Ivan whistled to himself as he strolled down the depilated lot at an excessively leisurely pace. His eyes flickered around as he took in his surroundings.

He smiled as he found the path he had been told to follow. The path was ill-kept, overgrown with roots. Once it might have been a well-paved bicycle path, but nature had claimed it back over time. The process was slow, but Ivan respected the great force it would take to bend and break concrete and force tender shoots through such brittle, nutrition less soil, creating the path he was now stumbling through with such imprudence as to not bring a pair of thicker, warmer socks.
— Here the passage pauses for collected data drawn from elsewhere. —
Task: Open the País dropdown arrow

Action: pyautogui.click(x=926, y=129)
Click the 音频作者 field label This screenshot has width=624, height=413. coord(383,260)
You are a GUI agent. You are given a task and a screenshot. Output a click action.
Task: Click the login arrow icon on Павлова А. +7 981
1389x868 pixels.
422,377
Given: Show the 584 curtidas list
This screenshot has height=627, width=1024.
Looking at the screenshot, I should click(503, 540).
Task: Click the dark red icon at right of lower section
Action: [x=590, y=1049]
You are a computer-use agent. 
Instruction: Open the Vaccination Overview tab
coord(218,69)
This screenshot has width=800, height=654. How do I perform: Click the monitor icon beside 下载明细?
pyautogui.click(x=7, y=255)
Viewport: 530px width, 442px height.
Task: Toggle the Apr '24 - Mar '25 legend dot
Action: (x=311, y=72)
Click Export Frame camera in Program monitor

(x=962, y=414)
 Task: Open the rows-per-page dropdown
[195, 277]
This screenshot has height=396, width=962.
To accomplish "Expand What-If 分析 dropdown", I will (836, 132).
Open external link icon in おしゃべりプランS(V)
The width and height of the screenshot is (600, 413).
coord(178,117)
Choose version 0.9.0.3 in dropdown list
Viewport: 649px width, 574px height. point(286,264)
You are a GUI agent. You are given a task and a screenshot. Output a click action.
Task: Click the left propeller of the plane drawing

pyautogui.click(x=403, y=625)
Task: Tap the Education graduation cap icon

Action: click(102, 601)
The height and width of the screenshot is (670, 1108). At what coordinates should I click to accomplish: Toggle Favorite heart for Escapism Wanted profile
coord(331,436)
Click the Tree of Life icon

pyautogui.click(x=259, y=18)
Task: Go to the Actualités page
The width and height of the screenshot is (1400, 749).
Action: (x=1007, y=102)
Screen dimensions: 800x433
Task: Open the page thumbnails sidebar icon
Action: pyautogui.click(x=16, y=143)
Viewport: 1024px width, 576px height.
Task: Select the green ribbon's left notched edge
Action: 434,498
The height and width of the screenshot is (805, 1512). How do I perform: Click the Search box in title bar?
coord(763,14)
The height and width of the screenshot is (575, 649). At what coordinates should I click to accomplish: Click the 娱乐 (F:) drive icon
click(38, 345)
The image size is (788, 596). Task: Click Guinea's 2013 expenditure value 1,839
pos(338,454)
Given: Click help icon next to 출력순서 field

Fleetingly, he thought of home and, how he could make it back if he just left now.

Still, he persisted, and was rewarded for his efforts. Eventually, the path opened into a steep overhang he climbed down, careful not to slip on the ice, and planted his feet on the riverbank, scanning the frozen waters. Several minutes passed and Ivan's nose turned red from the frost, but he stayed his ground, searching for it.

Then his eyes touched on a particularly far-lying island of rock and scrub and he grinned. There it was - an abandoned old shack made of scourged pieces of tin and rotten wood.

Stepping carefully onto the ice, he slid to his destination with surprising ease, although his toes were numb from the cold. He placed his hand on the door, about to open it, but drew back in an instant with a small widening of his eyes.

The door was cold, colder than the Arctic winds. He had been warned of it, but the utter chill of the door was an unpleasant surprise. Still, Ivan steeled himself and pushed open the door. It took great effort to him to move it, flimsily constructed as it was, and made a heavy wooden sound as it collided with the opposite wall.

Ivan, however, did not notice this. All he could do was stare at the boy in ragged clothes hanging from the rafters by a common, thick rope.

Strangely enough, the boy's skin was perfectly smooth and white and looked almost silky, like a certain other person's. Ivan was tempted to touch it and see, despite it not being the purpose of his visit. He took a step forward, hand outstretched, but at the exact moment, the boy's empty eye sockets opened and stared into his own. Rendered a motionless statue by fear and some other unknown, compelling emotion, Ivan could not look away, could not move, could not blink.

Before, when he had been warned not to blink, Ivan had thought it would be hard; to him, blinking was an instinct and a necessity, to keep the moisture in his eyes from drying out because of the cold Arctic winds. In fact, he had come here for that very reason.

Now, time seemed to slow down, and he struggled to take breaths. The air in the shack seemed to have turned viscous, both burning and freezing his lungs as he stared, one arm outstretched, mouth slightly open, into the corpse boy's empty eye sockets.

Then, the perfectly preserved eyelids closed over the dark voids and the temperature returned to normal. Ivan felt a tinge of relief and, strangely, regret, but shrugged it off and stepped outside. He pulled off one of his gloves and frowned. Something was very wrong.

Cautiously, he pulled off his shoe and sock and dipped his bare foot into a part of the river that had not frozen completely. He waited for the burning sensation of his nerves registering the cold slush.

It never came.

He smiled broadly and put the shoe and sock on again. It had worked, to his faint elation and, oddly, regret. He dismissed the feeling. The atmosphere of the shack was probably getting to him. Now heedless of the chill, Ivan began his trek back to his place of residence.